§ Task item: The answer must consist of every line in the data below that holds the word "agent".

§ Data shown:
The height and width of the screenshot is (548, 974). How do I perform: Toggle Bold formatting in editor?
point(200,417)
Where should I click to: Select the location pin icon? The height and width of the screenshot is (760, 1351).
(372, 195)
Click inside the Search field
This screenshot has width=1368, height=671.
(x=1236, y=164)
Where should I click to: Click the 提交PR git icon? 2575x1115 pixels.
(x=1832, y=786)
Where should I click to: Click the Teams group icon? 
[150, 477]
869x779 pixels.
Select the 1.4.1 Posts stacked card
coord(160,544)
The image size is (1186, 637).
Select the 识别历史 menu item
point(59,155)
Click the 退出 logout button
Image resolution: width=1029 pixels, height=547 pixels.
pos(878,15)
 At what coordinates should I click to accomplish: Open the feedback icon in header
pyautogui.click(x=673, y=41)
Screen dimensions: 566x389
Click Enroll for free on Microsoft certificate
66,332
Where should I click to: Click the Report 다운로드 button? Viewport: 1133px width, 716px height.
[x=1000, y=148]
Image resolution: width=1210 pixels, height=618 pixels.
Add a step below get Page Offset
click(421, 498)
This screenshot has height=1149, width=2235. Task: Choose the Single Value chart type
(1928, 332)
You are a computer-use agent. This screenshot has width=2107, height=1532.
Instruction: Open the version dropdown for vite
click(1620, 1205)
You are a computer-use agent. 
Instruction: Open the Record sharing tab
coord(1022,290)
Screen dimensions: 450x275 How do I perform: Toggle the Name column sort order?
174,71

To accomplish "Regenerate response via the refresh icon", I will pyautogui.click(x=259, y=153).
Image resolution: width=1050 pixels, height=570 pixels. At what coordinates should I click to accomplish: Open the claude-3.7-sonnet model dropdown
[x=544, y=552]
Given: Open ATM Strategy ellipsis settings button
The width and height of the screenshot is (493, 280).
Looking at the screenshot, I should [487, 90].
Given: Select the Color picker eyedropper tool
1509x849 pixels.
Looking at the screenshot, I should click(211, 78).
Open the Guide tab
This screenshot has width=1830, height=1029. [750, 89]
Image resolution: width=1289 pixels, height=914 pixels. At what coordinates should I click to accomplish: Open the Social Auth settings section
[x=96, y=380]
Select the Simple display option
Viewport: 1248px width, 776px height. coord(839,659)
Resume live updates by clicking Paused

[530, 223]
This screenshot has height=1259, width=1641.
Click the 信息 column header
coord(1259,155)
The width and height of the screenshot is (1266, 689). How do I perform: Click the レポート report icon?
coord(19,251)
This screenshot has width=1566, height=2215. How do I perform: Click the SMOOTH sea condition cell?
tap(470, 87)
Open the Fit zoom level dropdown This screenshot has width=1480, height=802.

§ Solution to this problem:
You are a computer-use agent. This screenshot has width=2107, height=1532.
You are a computer-use agent. 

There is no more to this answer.